Heinz war ein Kind der Arbeiterbewegung, der die Geschichte seiner Klasse mit all ihren Erfolgen und Niederlagen studiert hatte. Er war Gewerkschafter, der um das dialektische Verhältnis von Einheit und Klarheit als Voraussetzung für politische Handlungsfähigkeit wusste. Mit ihm verliert DIE LINKE einen ihrer klügsten, einen ihrer kritischsten, einen ihrer besonnensten Köpfe – und das in der größten Krise der Partei. Sein Andenken bewahren bedeutet daher, sich dessen bewusst zu sein, was verspielt wird, wenn das historische Parteiprojekt DIE LINKE scheitert. Sein Andenken bewahren bedeutet, vielleicht einmal mehr um Einheit und Klarheit zu ringen, als es leichtfertig zum politischen Bruch kommen zu lassen.
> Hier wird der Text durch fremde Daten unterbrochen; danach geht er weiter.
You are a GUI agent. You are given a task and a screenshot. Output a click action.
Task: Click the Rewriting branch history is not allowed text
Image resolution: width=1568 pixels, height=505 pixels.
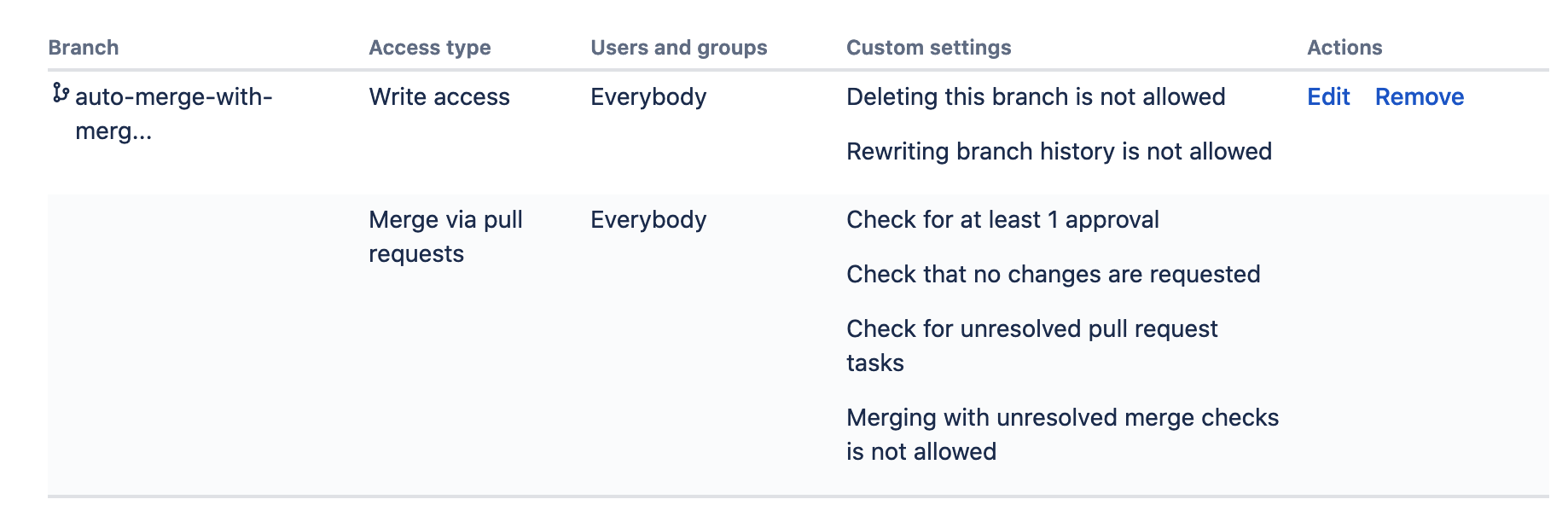click(x=1058, y=150)
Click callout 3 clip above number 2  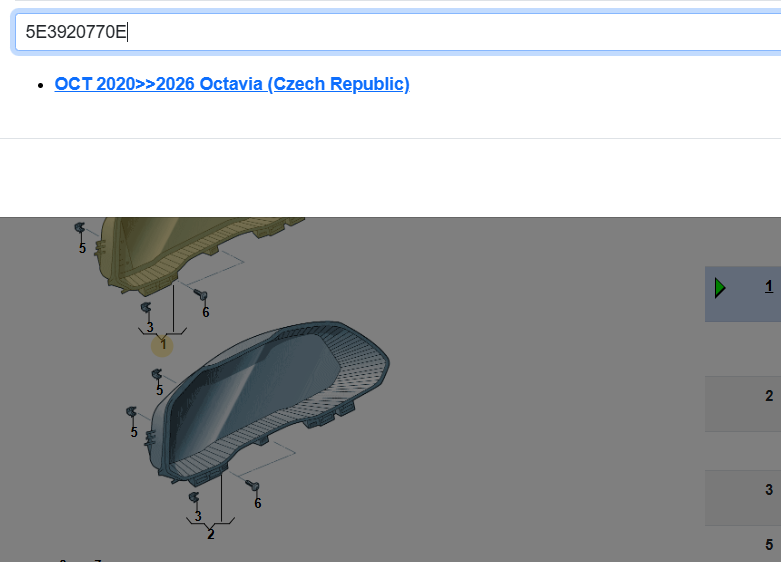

Politische Gefährten auf dem Weg in eine bessere, gerechtere Welt zu verlieren, ist schmerzlich. Das zeigt der unverhoffte Tod von Heinz Hillebrand ein weiteres Mal. Aber es gehört zu diesem Weg dazu. Und manchmal kann es Mahnung sein, ein gemeinsames politisches Projekt nicht leichtfertig herzugeben, sondern um dessen Erhalt zu ringen – mit Empathie, mit ganzer Kraft, in respektvollem Gedenken.